Unified Operating Model: OTel + eBPF + SLO

The operating model that combines these three technologies works through the following flow.

Data Flow

[Application Pods]
     |
     +-- eBPF (OBI DaemonSet)
     |   +-- Auto-capture: HTTP/gRPC/SQL metrics + traces
     |
     +-- OTel SDK (optional)
     |   +-- Manual instrumentation: business spans + custom metrics
     |
     +-- Both data sent to OTel Collector
              |
              v
     [OTel Collector Gateway]
     +-- Attribute standardization (semantic conventions)
     +-- Merge eBPF data and SDK data
     +-- Tail-based sampling
     +-- Per-backend routing
              |
         +----+----+
         v         v
   [Metrics DB]  [Traces DB]
   (Mimir)       (Tempo)
         |         |
         v         v
   [Prometheus Recording Rules]
   +-- SLI calculation (from eBPF metrics)
   +-- Error budget calculation
   +-- Burn rate alerts
              |
              v
   [Error Budget Policy Engine]
   +-- Budget >= 50%: Normal releases
   +-- Budget 20-50%: Canary required
   +-- Budget < 20%: Release freeze
   +-- CI/CD pipeline integration

Unified Collector Configuration

# otel-collector-unified.yaml
# Unified Gateway receiving both eBPF and SDK data
receivers:
  otlp:
    protocols:
      grpc:
        endpoint: 0.0.0.0:4317
      http:
        endpoint: 0.0.0.0:4318

processors:
  # Standardize service names generated by eBPF
  # OBI extracts service names from process names,
  # which may differ from service names set in SDK
  transform/service_name:
    trace_statements:
      - context: resource
        statements:
          # Map auto-detected OBI names to standard names
          - replace_pattern(attributes["service.name"], "^python3?$", "unknown-python-service")
          - replace_pattern(attributes["service.name"], "^java$", "unknown-java-service")
    metric_statements:
      - context: resource
        statements:
          - replace_pattern(attributes["service.name"], "^python3?$", "unknown-python-service")

  # Connect eBPF traces and SDK traces with the same trace_id
  # Since OBI reads traceparent from HTTP headers,
  # eBPF spans automatically join traces created by SDK
  batch:
    send_batch_size: 2048
    timeout: 10s

  tail_sampling:
    decision_wait: 15s
    num_traces: 200000
    policies:
      - name: errors
        type: status_code
        status_code:
          status_codes: [ERROR]
      - name: slow-requests
        type: latency
        latency:
          threshold_ms: 500
      - name: sample-normal
        type: probabilistic
        probabilistic:
          sampling_percentage: 5

exporters:
  otlp/tempo:
    endpoint: tempo:4317
    tls:
      insecure: true
  prometheusremotewrite:
    endpoint: http://mimir:9009/api/v1/push
    resource_to_telemetry_conversion:
      enabled: true

service:
  pipelines:
    traces:
      receivers: [otlp]
      processors: [transform/service_name, tail_sampling, batch]
      exporters: [otlp/tempo]
    metrics:
      receivers: [otlp]
      processors: [transform/service_name, batch]
      exporters: [prometheusremotewrite]

Automated SLO Governance

Service Catalog-Based Auto SLO Provisioning

When a new service is deployed, eBPF automatically collects metrics, and alerts are auto-generated according to SLO policies registered in the service catalog.

# slo_provisioner.py
# Read SLO definitions from service catalog and generate Prometheus alert rules

import yaml
from pathlib import Path

def generate_slo_alerts(service_catalog_path: str, output_dir: str):
    """Read SLO definitions from service catalog and auto-generate Prometheus alert rules"""
    catalog = yaml.safe_load(open(service_catalog_path))

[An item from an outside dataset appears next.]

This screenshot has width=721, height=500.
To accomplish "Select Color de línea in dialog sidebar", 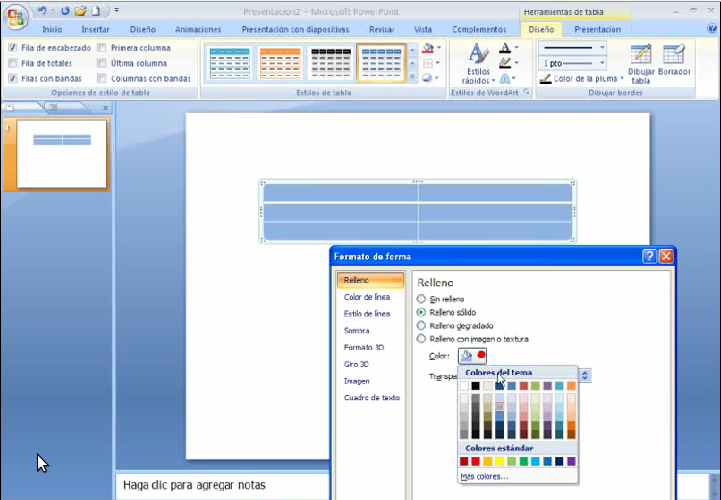I will pos(366,297).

    for service in catalog["services"]:
        name = service["name"]
        tier = service["tier"]
        slo = service["slo"]

        # Apply defaults based on tier
        availability_target = slo.get("availability", TIER_DEFAULTS[tier]["availability"])
        latency_threshold_ms = slo.get("latency_threshold_ms", TIER_DEFAULTS[tier]["latency_ms"])
        latency_target = slo.get("latency_target", TIER_DEFAULTS[tier]["latency_target"])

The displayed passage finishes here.